工学院の図書館 新しい学びの拠点 (2)

■企画をするということは、事前準備、本番、振り返りという流れがあるのでしょうね。

有山先生:はい。それはもう用意周到です。図書委員は、さまざまな活動をしていますが、その中でも、社会起業家的活動として、幼稚園や保育園を訪問して、子どもたちに「絵本の読み聞かせ」を行っています。これは、圧巻です。

どの絵本を選択するのか、テーマを探すところから始まります。子どもたちに心から楽しい時間を過ごしてもらえるように、ストーリー――そうそう絵本によってはアドリブもいれるので――を考えます。そしてリハーサル。わかりやすい表現か、声の調子は臨場感があるか、仲間―葛藤―和解の「物語構造」のセオリーはきちんと成立しているかなど、演戯しながら軌道修正していきます。

英語科の司書教諭鈴木先生も、図書委員たちといっしょになって、参加してくれます。その瞬間は、教師と生徒の関係は、人間対人間の絆にシフトしています(微笑み)。

 

 

絵本を読み聞かせるだけではなく、エプロンシアターといって、物語の登場人物のキャラクターをつくって、エプロン上で人形劇みたいにするプログラムもあります。このプログラムは、図書委員の土屋君がはじめたもので、後輩に受け継がれています。土屋君は今大学2年生、実は今も図書委員の活動に参加しています。

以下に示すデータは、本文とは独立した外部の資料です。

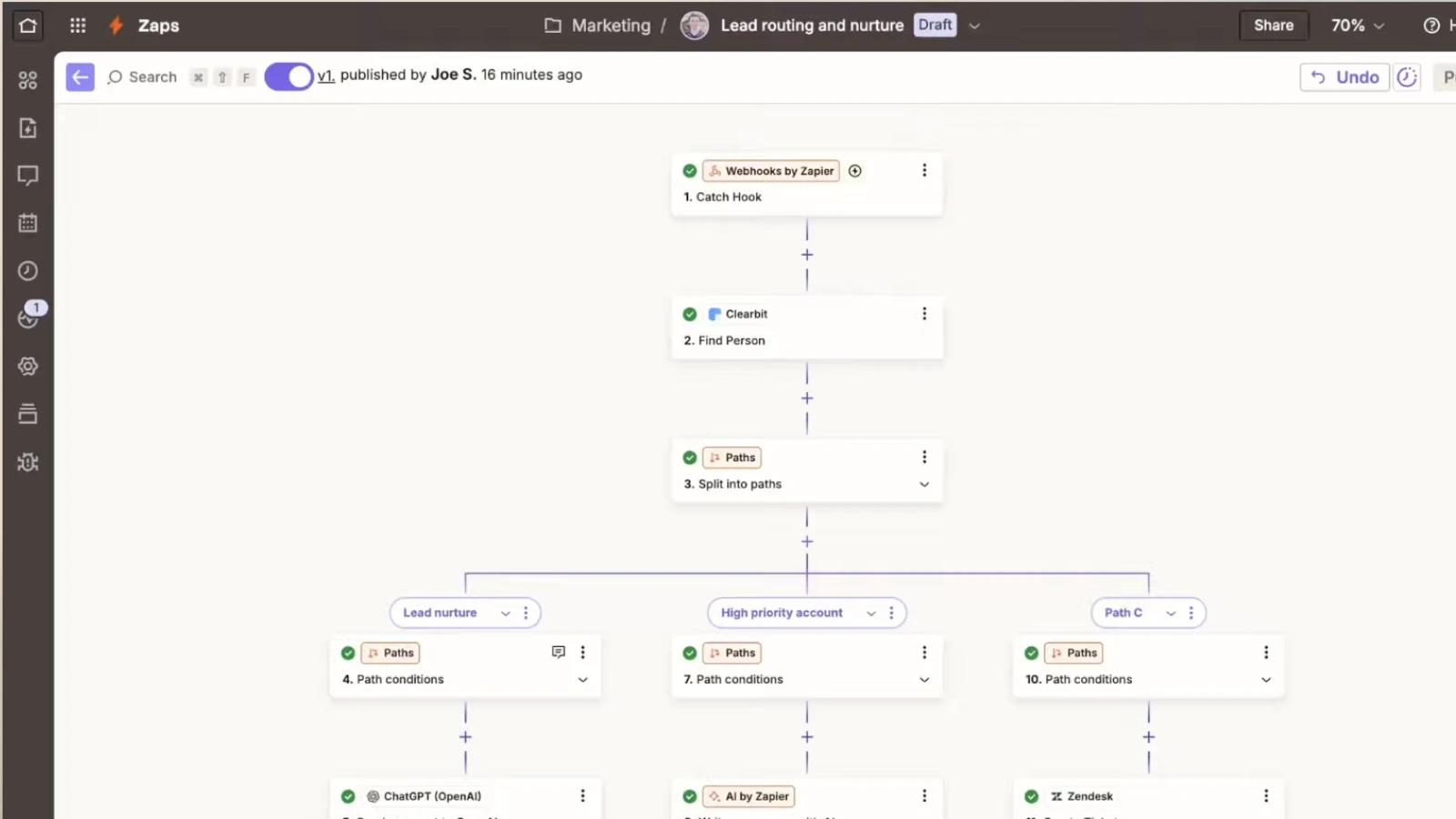The height and width of the screenshot is (819, 1456).
Task: Open the Lead nurture path dropdown
Action: tap(506, 613)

図書館で自習が行われる際のチューターもやってくれているのです。「図書委員会の活動で私がリーダーとなって、地域の保育園で紙芝居や絵本を読み聞かせる『おはなし会』を開きました。自分自身も楽しめただけでなく、園児にも喜んでもらえたのが一番の収穫でした。」と語ってくれていますが、現在の図書委員のアイデンティティを表現していると思います。

 

■チームワーク、リーダーシップ、アドバイザー、コミュニケーション、クリエイティビティ、コラボレーション・・・新しい学びのキーワードが満載ですね。

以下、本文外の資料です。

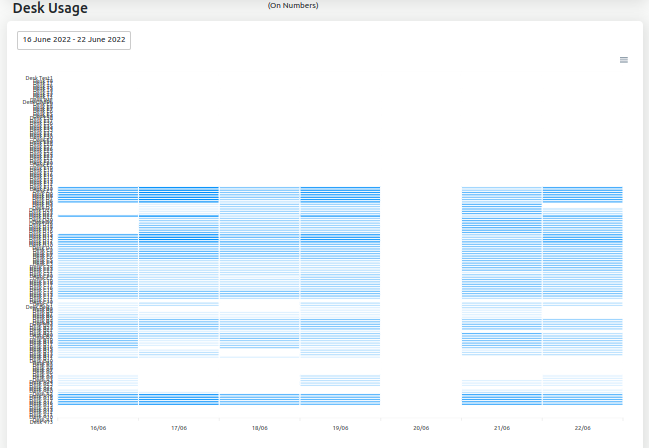Screen dimensions: 649x448
Task: Select the 22/06 x-axis date label
Action: 583,428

有山先生:たしかにそうかもしれません。そうした図書委員の活動が凝縮したものに「学園創立125周年記念事業 学園夢企画活動」があります。予算をとって、自分たちのやりたいことをやるために、企画を立案し、プレゼンする活動です。見事に認められ、その成果発表で、表彰されました。

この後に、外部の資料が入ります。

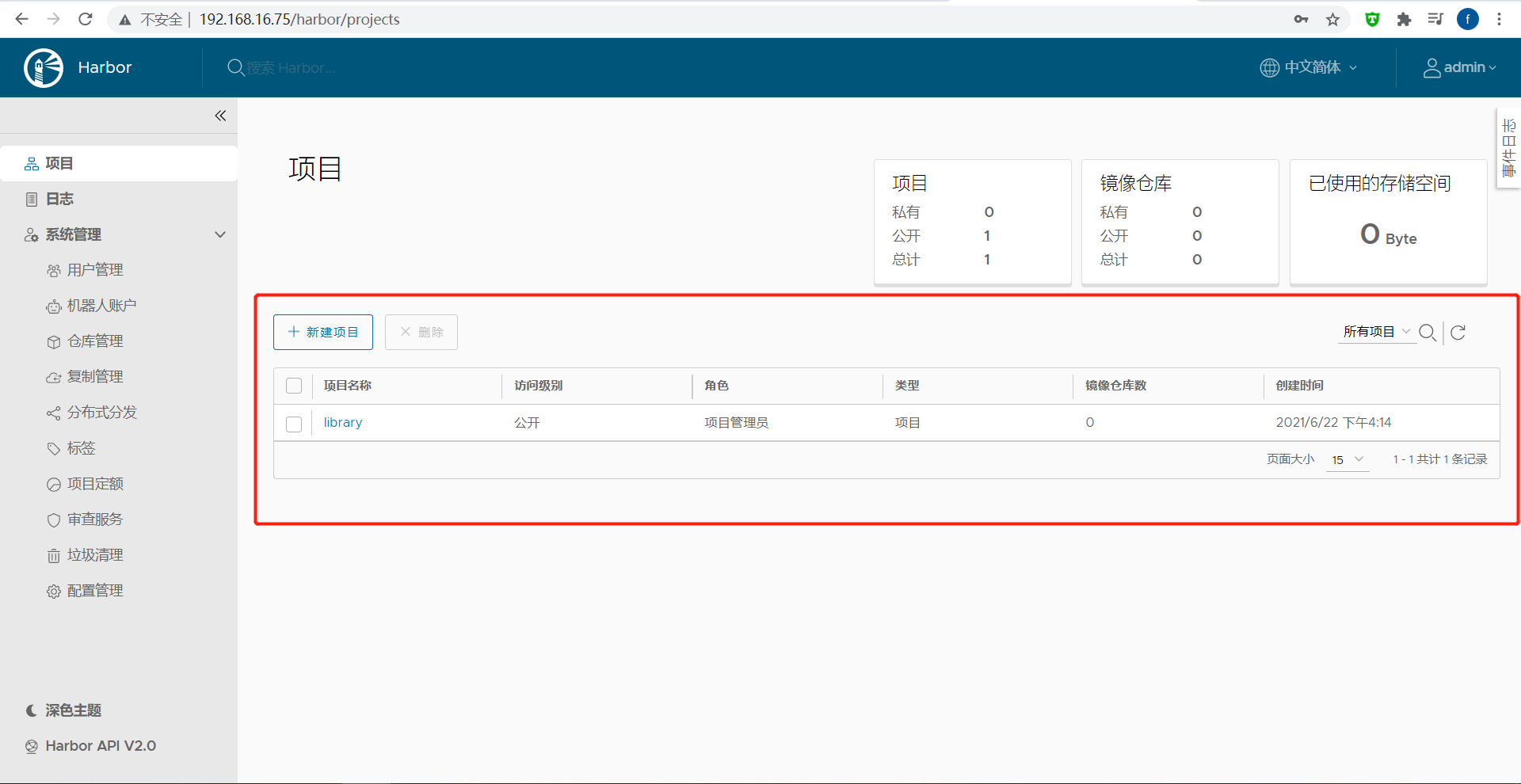Go to 用户管理 in the sidebar

94,270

図書委員は、日ごろの活動で、参加してくれた人々が楽しんでくれる姿をみて、達成感を得ていますが、今回はいわば起業という挑戦と創造でした。そして、その結果、認められたという大きな自信。ますます図書委員の絆は太く強くなったと思います。

企画の一環として作家の「はやみねかおる」さんをお招きし、お話をみんなで聴きました。大好きな作家との交流はたいへん得難い体験をしたと思います。読む側の論理だけではなく、創作や編集の側からの視点を獲得するチャンスは、読書のみならず、ストーリーメーカーの活動も大好きな委員たちにとってかけがえのない価値を引き出したと思います。